[Extracted data entries]
....................

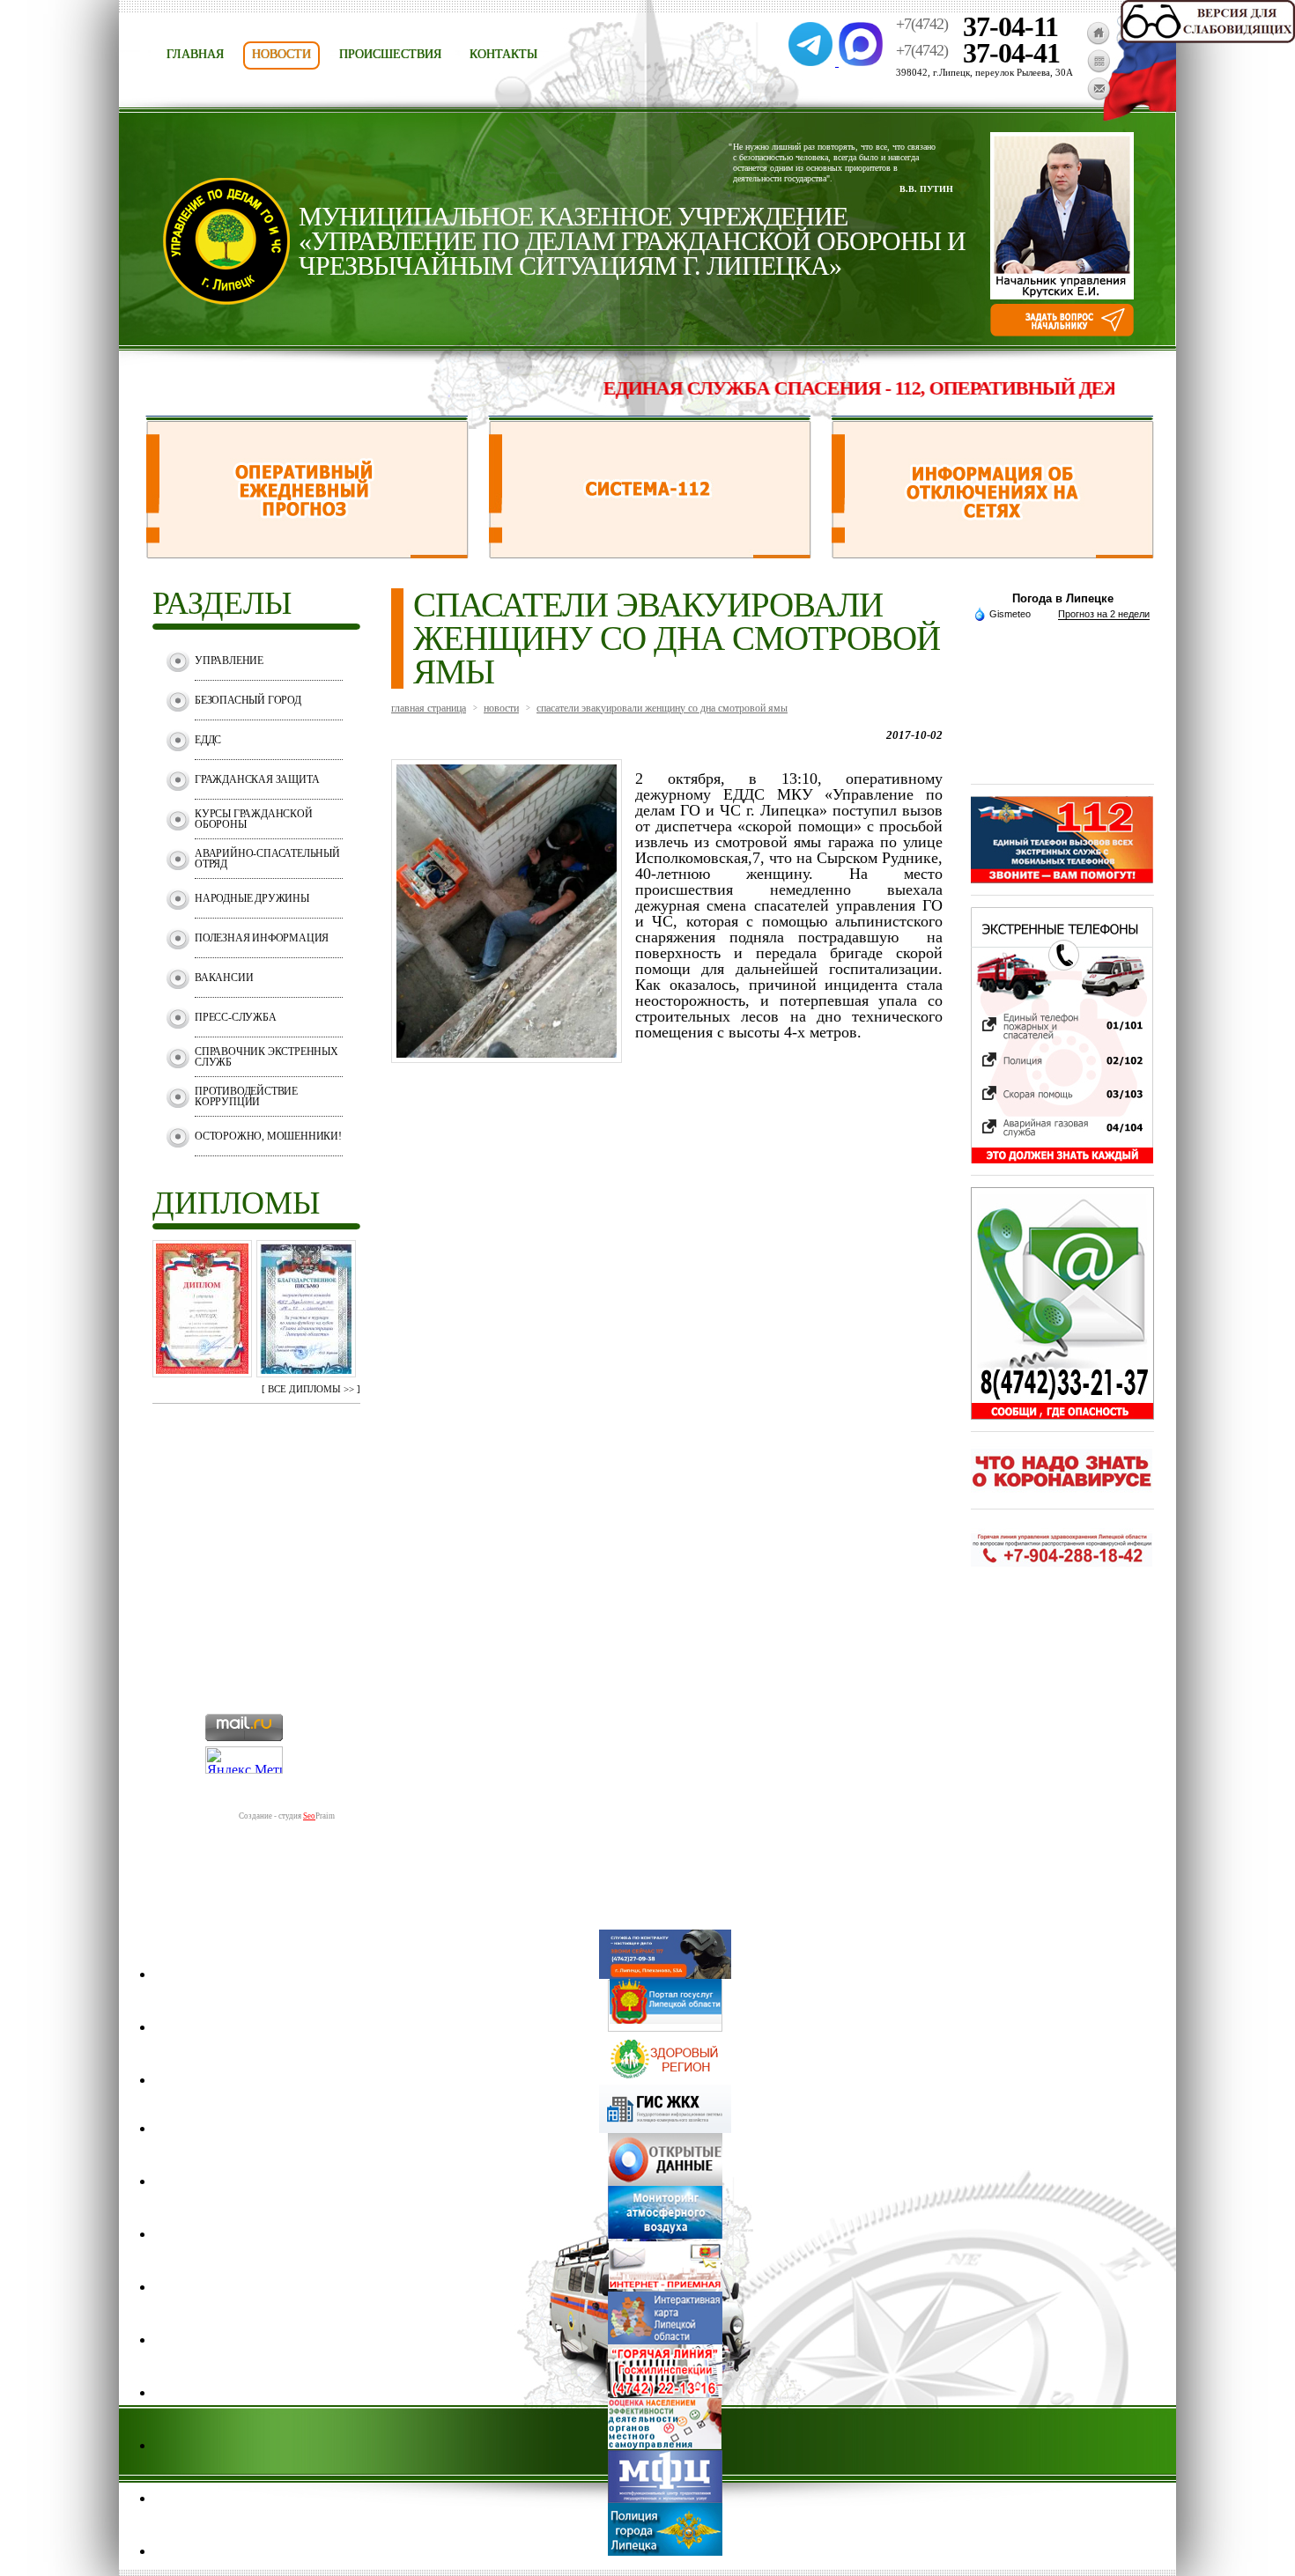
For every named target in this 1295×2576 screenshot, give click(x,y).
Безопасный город (248, 700)
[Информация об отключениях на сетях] (992, 553)
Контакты (503, 54)
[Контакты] (1098, 96)
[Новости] (1098, 68)
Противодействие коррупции (246, 1096)
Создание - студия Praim (287, 1816)
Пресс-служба (236, 1017)
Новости (281, 54)
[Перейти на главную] (226, 299)
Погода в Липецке (1063, 598)
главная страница (428, 708)
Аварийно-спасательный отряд (267, 858)
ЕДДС (208, 740)
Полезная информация (262, 938)
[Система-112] (649, 553)
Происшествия (390, 54)
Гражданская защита (257, 779)
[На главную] (1098, 40)
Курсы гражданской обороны (254, 819)
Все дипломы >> (311, 1389)
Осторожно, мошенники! (268, 1136)
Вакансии (224, 977)
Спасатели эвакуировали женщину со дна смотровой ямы (662, 708)
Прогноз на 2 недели (1104, 614)
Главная (195, 54)
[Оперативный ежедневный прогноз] (307, 553)
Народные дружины (252, 898)
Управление (229, 660)
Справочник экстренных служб (266, 1056)
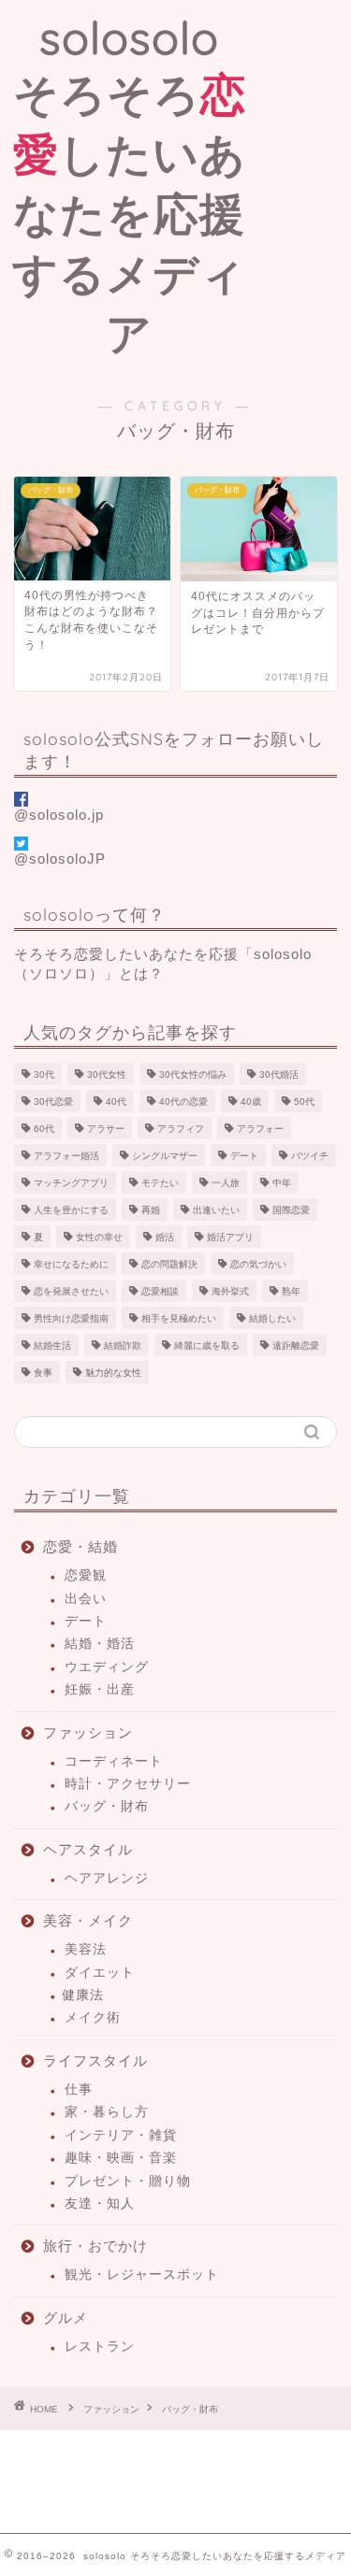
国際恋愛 (291, 1210)
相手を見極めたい (178, 1318)
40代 (116, 1101)
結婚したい (272, 1318)
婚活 (164, 1237)
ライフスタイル (95, 2060)
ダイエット (100, 1973)
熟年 (291, 1291)
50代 (304, 1101)
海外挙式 (230, 1291)
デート (244, 1156)
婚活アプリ (230, 1237)
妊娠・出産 (100, 1689)
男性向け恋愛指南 (71, 1318)
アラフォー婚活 (66, 1156)
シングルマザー (164, 1156)
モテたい (160, 1183)
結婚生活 (52, 1345)
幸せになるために (71, 1264)
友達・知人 (100, 2204)
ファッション (88, 1732)
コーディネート (114, 1761)
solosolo (129, 185)
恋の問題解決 (169, 1264)
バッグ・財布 (107, 1806)
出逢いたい (216, 1210)
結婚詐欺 (122, 1345)
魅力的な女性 (113, 1372)
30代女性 (106, 1074)
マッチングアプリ (71, 1183)
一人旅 (226, 1183)
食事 (43, 1372)
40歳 (251, 1101)
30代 (44, 1074)
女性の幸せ (99, 1237)
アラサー (105, 1128)
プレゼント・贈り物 (128, 2181)
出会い (86, 1599)
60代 (44, 1128)
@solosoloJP (60, 858)
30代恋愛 (53, 1101)
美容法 (86, 1949)
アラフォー (260, 1128)
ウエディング (107, 1667)
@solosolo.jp (59, 815)
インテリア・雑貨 (121, 2135)
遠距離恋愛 (295, 1345)
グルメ (65, 2318)
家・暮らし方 (107, 2112)
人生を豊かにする (71, 1210)
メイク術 (93, 2018)
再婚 (150, 1210)
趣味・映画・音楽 (121, 2158)
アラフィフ (180, 1128)
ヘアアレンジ (107, 1878)
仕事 (79, 2089)
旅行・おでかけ (95, 2246)
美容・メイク (88, 1920)
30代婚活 (279, 1074)
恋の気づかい (258, 1264)
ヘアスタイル (88, 1849)
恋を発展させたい (71, 1291)
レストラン (100, 2347)
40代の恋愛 (183, 1101)
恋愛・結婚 (80, 1546)
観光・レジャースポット (142, 2275)
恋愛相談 (160, 1291)
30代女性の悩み (193, 1074)
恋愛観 (86, 1575)
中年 (281, 1183)
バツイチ (310, 1156)
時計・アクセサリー (128, 1784)
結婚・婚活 (100, 1644)
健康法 (83, 1995)
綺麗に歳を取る (207, 1345)
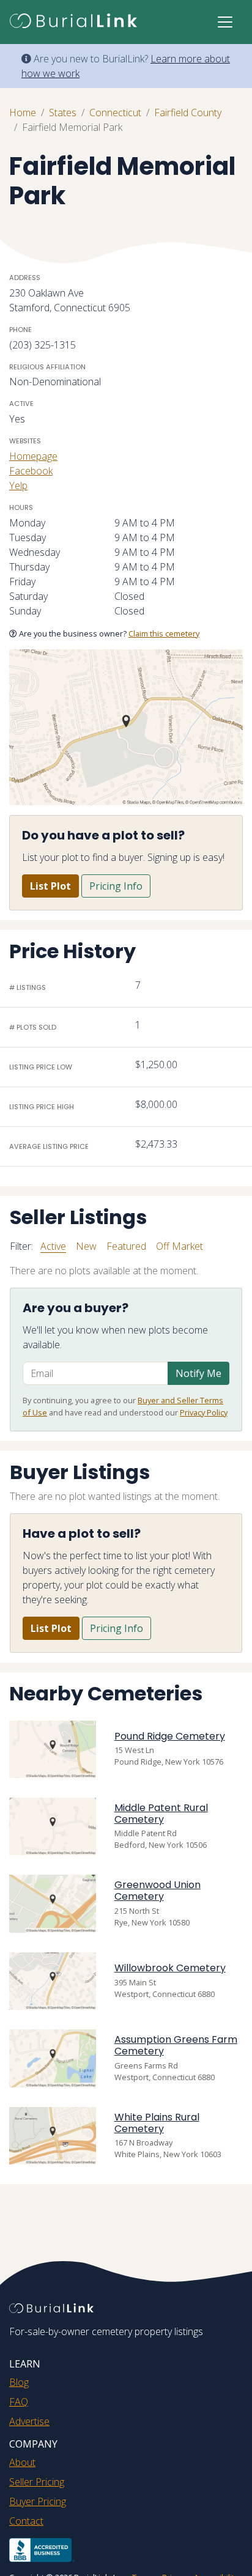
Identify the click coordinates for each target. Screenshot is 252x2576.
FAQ (18, 2401)
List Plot (50, 886)
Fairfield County (187, 112)
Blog (19, 2382)
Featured (126, 1246)
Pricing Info (116, 886)
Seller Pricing (36, 2482)
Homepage (33, 456)
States (62, 112)
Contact (26, 2521)
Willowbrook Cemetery (170, 1968)
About (22, 2462)
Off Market (179, 1246)
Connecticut (115, 112)
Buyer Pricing (37, 2501)
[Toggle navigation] (225, 22)
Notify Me (198, 1373)
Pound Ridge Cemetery (169, 1736)
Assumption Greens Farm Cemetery (175, 2045)
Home (22, 112)
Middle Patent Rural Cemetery (161, 1813)
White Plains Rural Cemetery (156, 2123)
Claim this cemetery (163, 633)
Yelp (18, 485)
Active (53, 1246)
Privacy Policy (204, 1412)
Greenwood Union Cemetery (157, 1890)
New (86, 1246)
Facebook (31, 471)
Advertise (29, 2421)
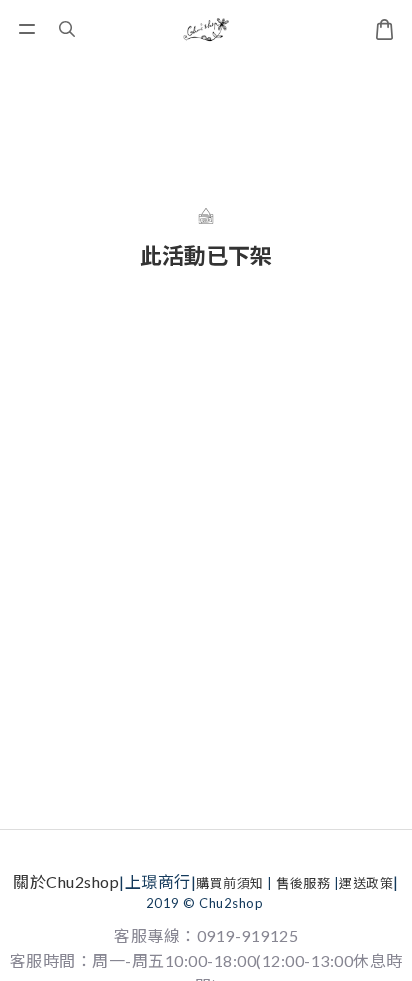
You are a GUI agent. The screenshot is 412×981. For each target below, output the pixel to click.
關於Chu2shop (66, 881)
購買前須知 (230, 883)
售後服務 (303, 883)
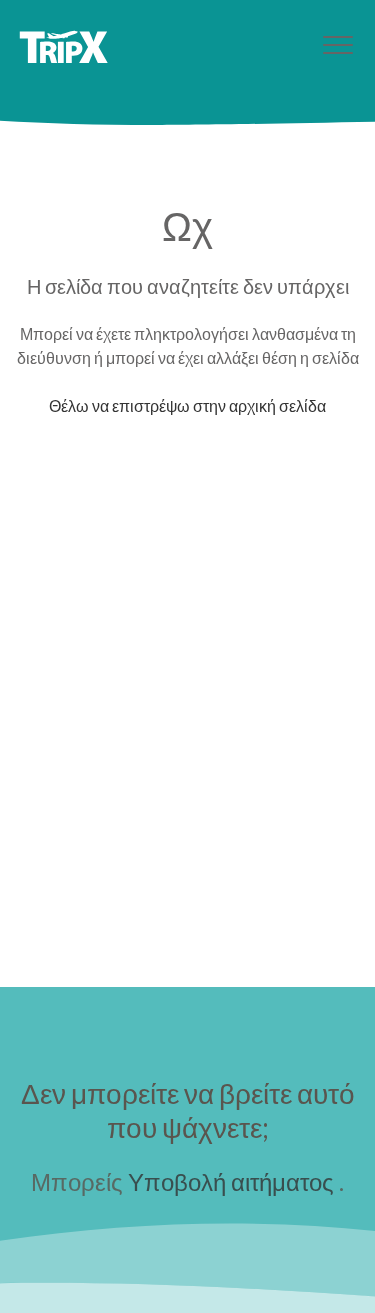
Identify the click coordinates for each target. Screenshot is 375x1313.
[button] (337, 44)
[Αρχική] (63, 47)
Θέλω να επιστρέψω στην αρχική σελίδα (187, 405)
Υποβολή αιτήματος (231, 1181)
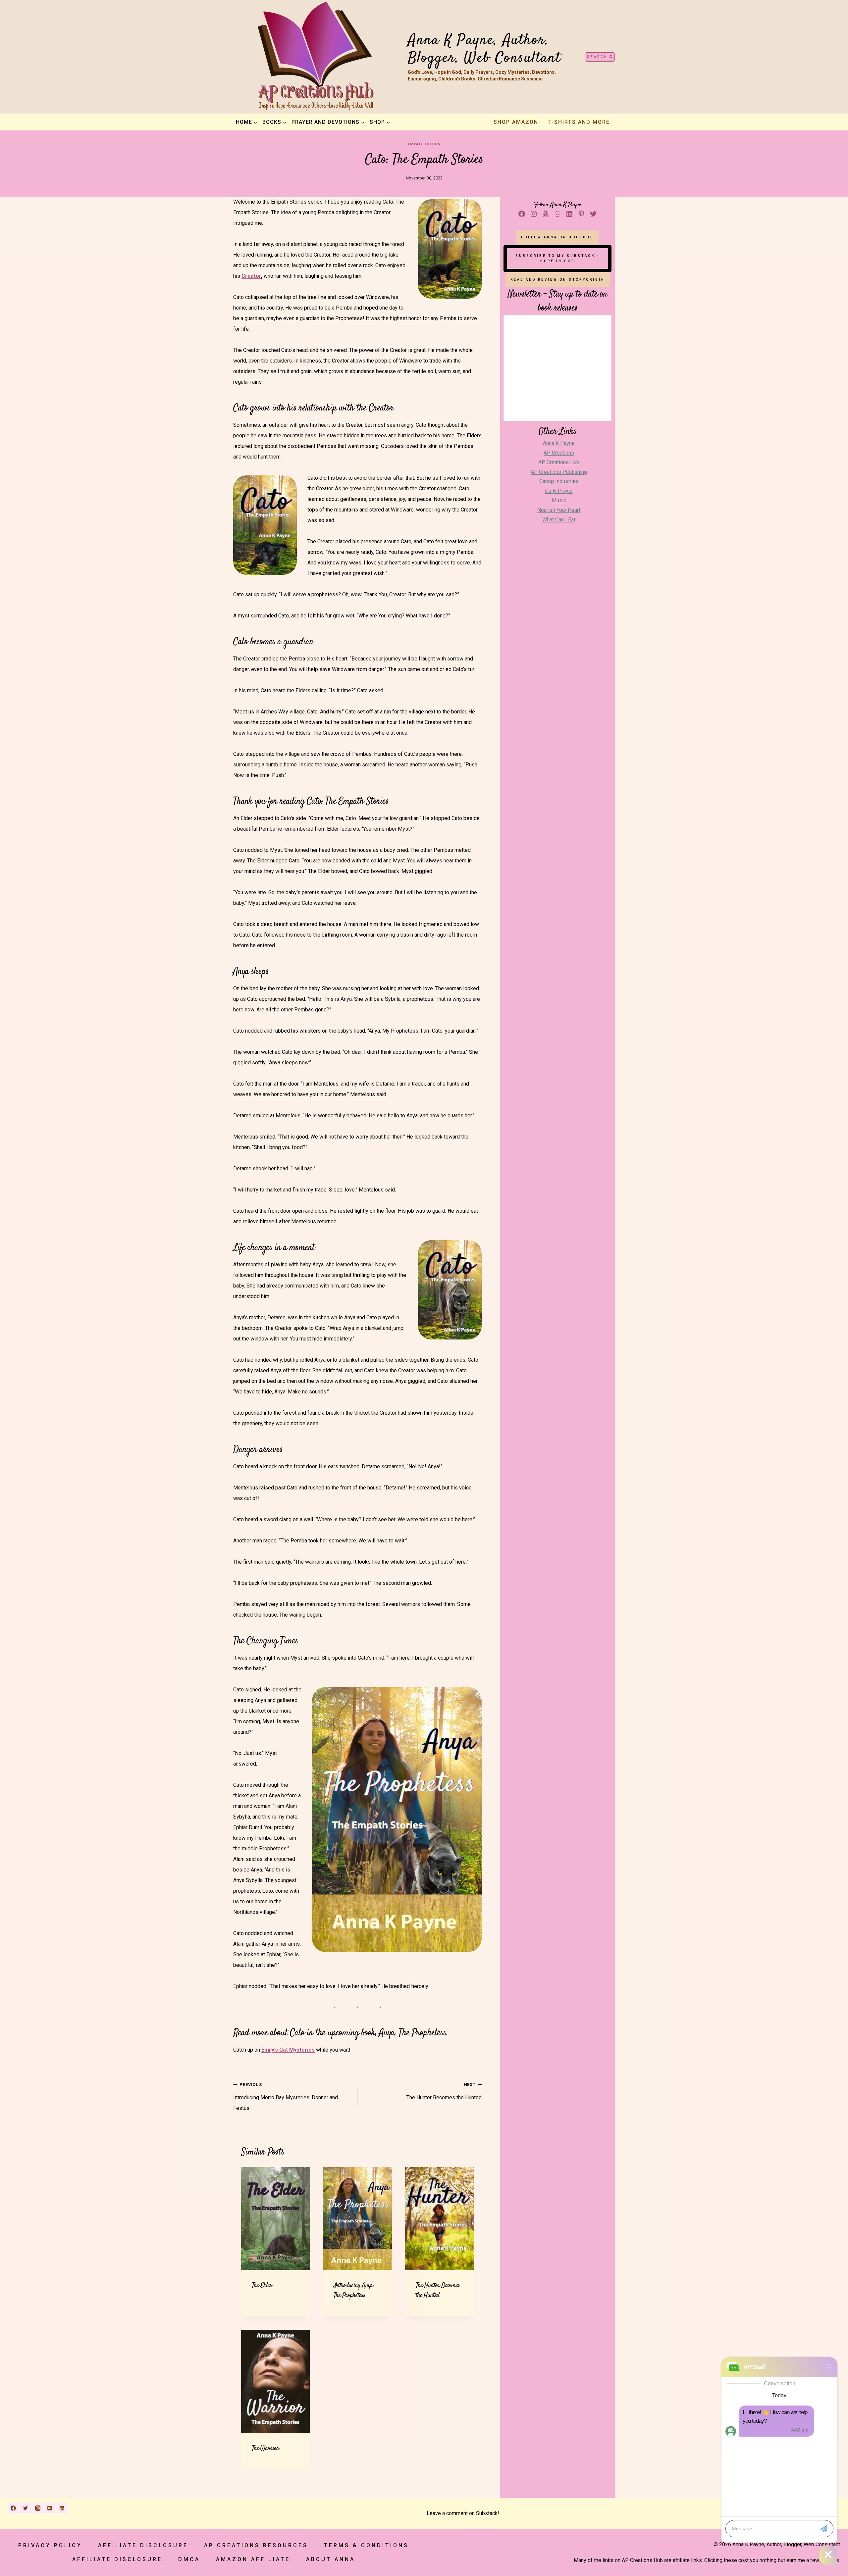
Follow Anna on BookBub (557, 237)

....................

▸ **What is expected**
Find the line with "Главная (195, 54)" in the data above, and from there retype each line exactly through the line with "アラフォー婚活 (66, 1156)", skipping the pictures along the way.

▸ **Task answer**
Главная (195, 54)
[Оперативный ежедневный прогноз] (307, 553)
Народные дружины (252, 898)
Управление (229, 660)
Справочник экстренных служб (266, 1056)
国際恋愛 (291, 1210)
相手を見極めたい (178, 1318)
40代 (116, 1101)
結婚したい (272, 1318)
婚活 (164, 1237)
ライフスタイル (95, 2060)
ダイエット (100, 1973)
熟年 (291, 1291)
50代 (304, 1101)
海外挙式 (230, 1291)
デート (244, 1156)
婚活アプリ (230, 1237)
妊娠・出産 (100, 1689)
男性向け恋愛指南 (71, 1318)
アラフォー婚活 (66, 1156)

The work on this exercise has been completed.